Microsoft is at the top of the financial news this morning by announcing it will buy online advertising firm aQuantive Inc. for a staggering $6 billion. The deal will see aQuantive receive $66.50 a share in cash, an amount 85 percent higher than the stock’s closing price yesterday. The offer dwarfs the earnings forecast that AQuantive anticipated for 2007: the company had predicted it would bring in about $70 million in net earnings, up from $54 million in 2006.
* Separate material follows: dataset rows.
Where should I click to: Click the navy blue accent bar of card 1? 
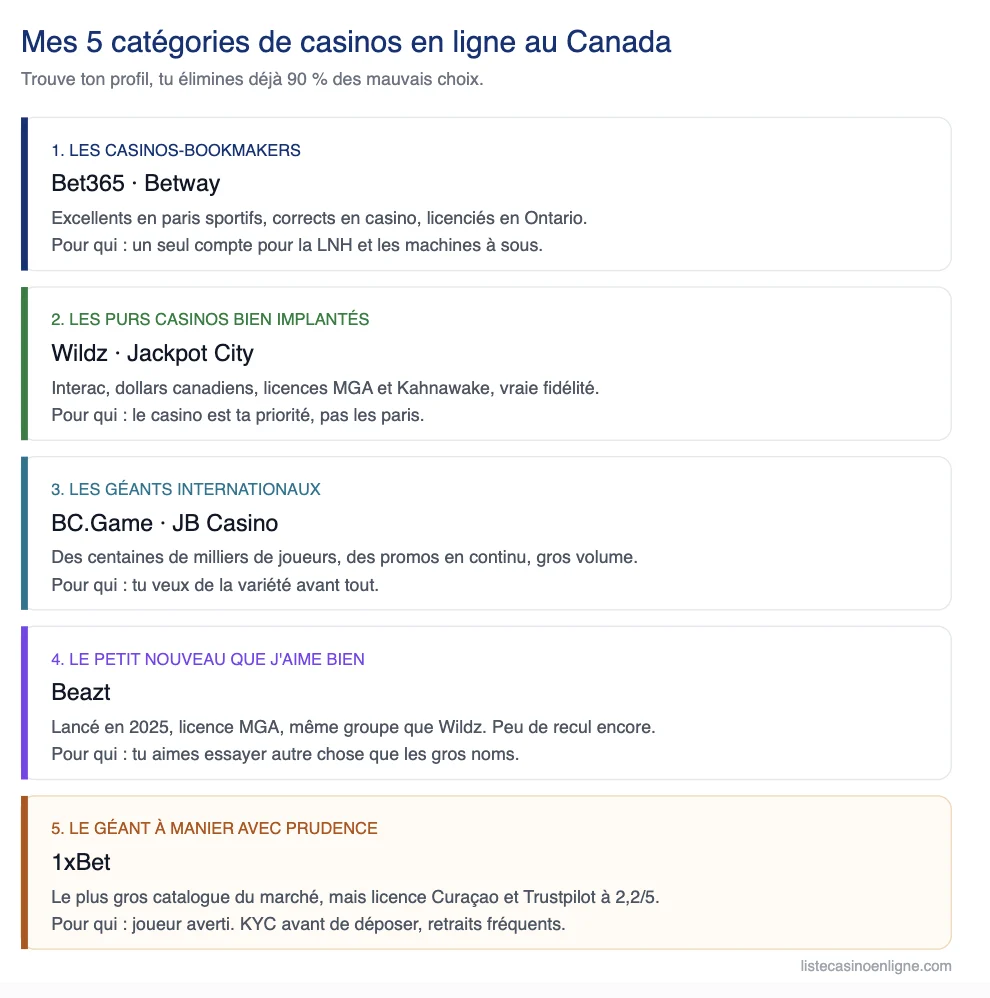pos(24,194)
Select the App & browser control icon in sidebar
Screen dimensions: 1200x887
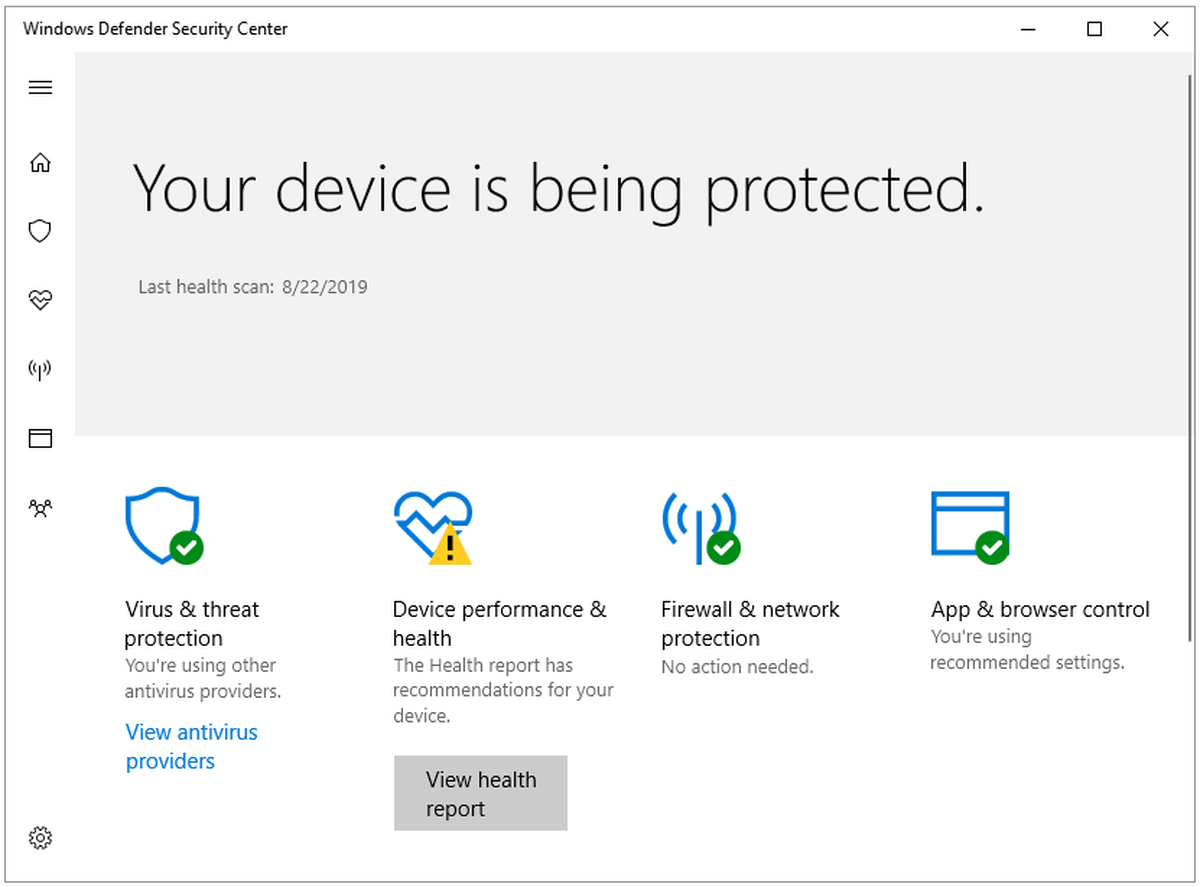coord(40,438)
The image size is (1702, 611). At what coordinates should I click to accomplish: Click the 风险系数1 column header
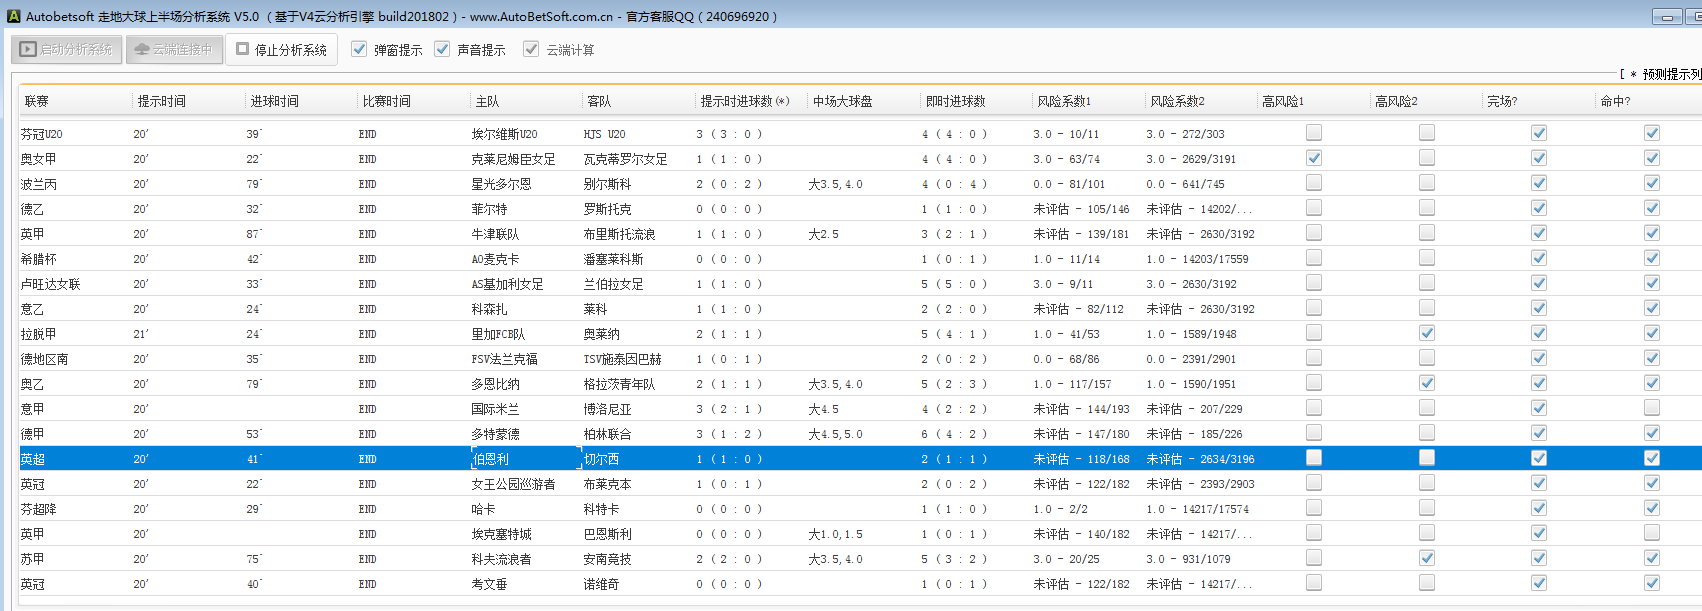[1064, 101]
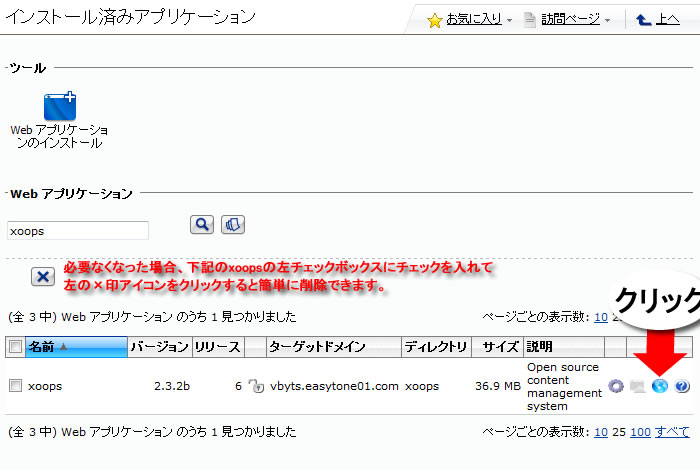The height and width of the screenshot is (470, 700).
Task: Set bottom page size to 100
Action: coord(640,432)
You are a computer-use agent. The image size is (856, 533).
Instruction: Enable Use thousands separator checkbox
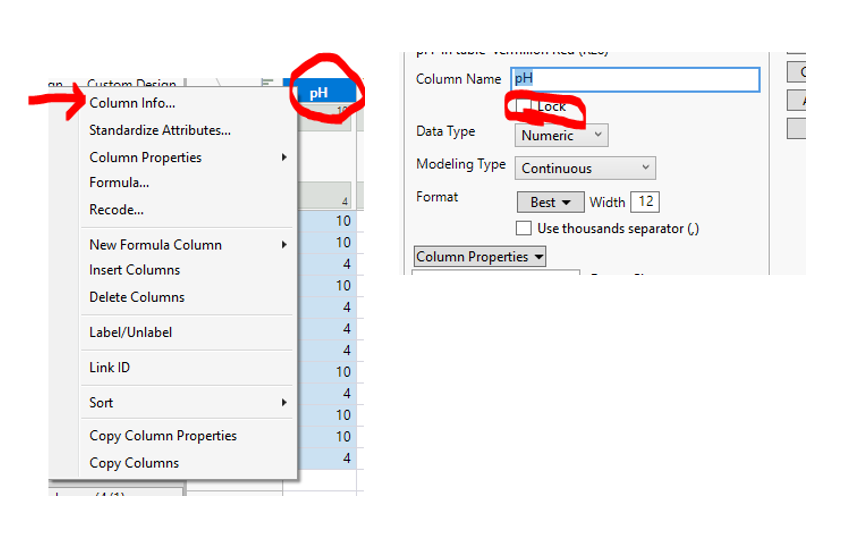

While most of the media seems focused on how this move is in response to Google buying up online advertising company DoubleClick last month for $3 billion, what interests me more is what this deal means for Yahoo!. I had written a lengthy feature article when news broke that Microsoft and Yahoo! were back in merger talks a couple of weeks ago. Seeing how Yahoo! recently nabbed the remaining portion of online ad firm Right Media that it didn’t already own for $680 million last month, I’m wondering if this mean the tempestuous love affair between Microsoft and Yahoo! is once again off. And if it’s not, how would they utilize their respective investments in online ad firms were they to combine forces?
With nearly $7 billion worth of acquisitions happening in the last six weeks or so, there’s no doubt that online advertising is the place to be. How to take advantage of this major shift in the online ad industry is a different story. Seeing how I’m a bit short on original ideas myself, I thought I’d leave you with this hilarious spoof on viral marketing.
(And yes, I’m aware that this post totally gives away the answer to question 6 of this morning’s weekly finance news quiz. Consider it a freebee.)